Re: Emails from people who use Macs
« Reply #10 on: 05 June, 2013, 09:52:11 am »
Make sure the Mac users are ticking the "send windows friendly attachments" box that appears at the bottom of the dialog box that they use to select the file they are sending.

In case I (or others) run into this problem, does that mean if an Apple computer user wants to send me an e-mail attachment I have to tell them first what type of OS I am using? I don't use Windows myself, but we do have Windows computers in the household. If an attachment is sent "windows friendly" can I pick it up (ie without resorting to un-uuencoding etc) on an Android or Apple tablet (or smart phone) or Linux computer? Are some mail-readers more "compatible" than others?

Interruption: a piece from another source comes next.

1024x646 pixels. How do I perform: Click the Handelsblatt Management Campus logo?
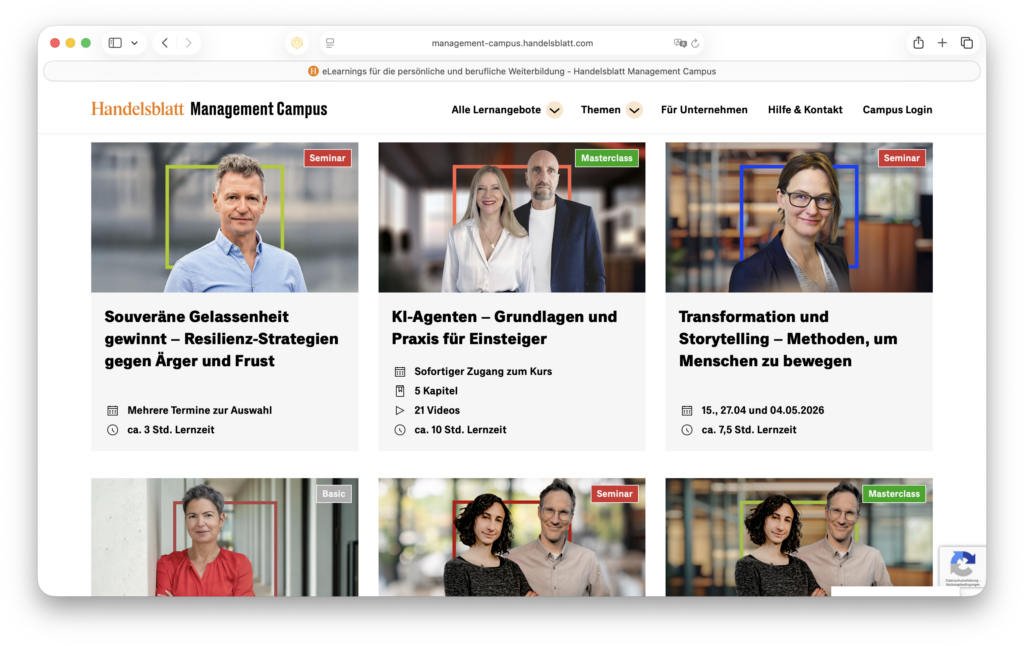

Well, to be fair attaching files to emails was a kludge from day 1, it just became a spectacularly popular kludge. No one intended email as a mechanism for sending files. The 'windows friendly' just dealt with the resource fork information, in practice, I don't think it much matters, it just means other Mac users didn't get the information if you ticked it. I doubt they much cared, it'll rebuild on opening. It's the default anyway.

It really does just work, I send emails all the time. I receive emails all the time. They have attachments. Sad though it is and believe me I'm trying to get rid of them, but I do know people who use Windows. In fact, because the numbnuts in our mothership IT have made it impossible to transfer files over my LAN between my Mac and work PC when on the VPN, that's my usual extravagant method of moving files between machines. They get a trip to Limerick, or if they're lucky, a quick tour of Minnesota. Lucky things.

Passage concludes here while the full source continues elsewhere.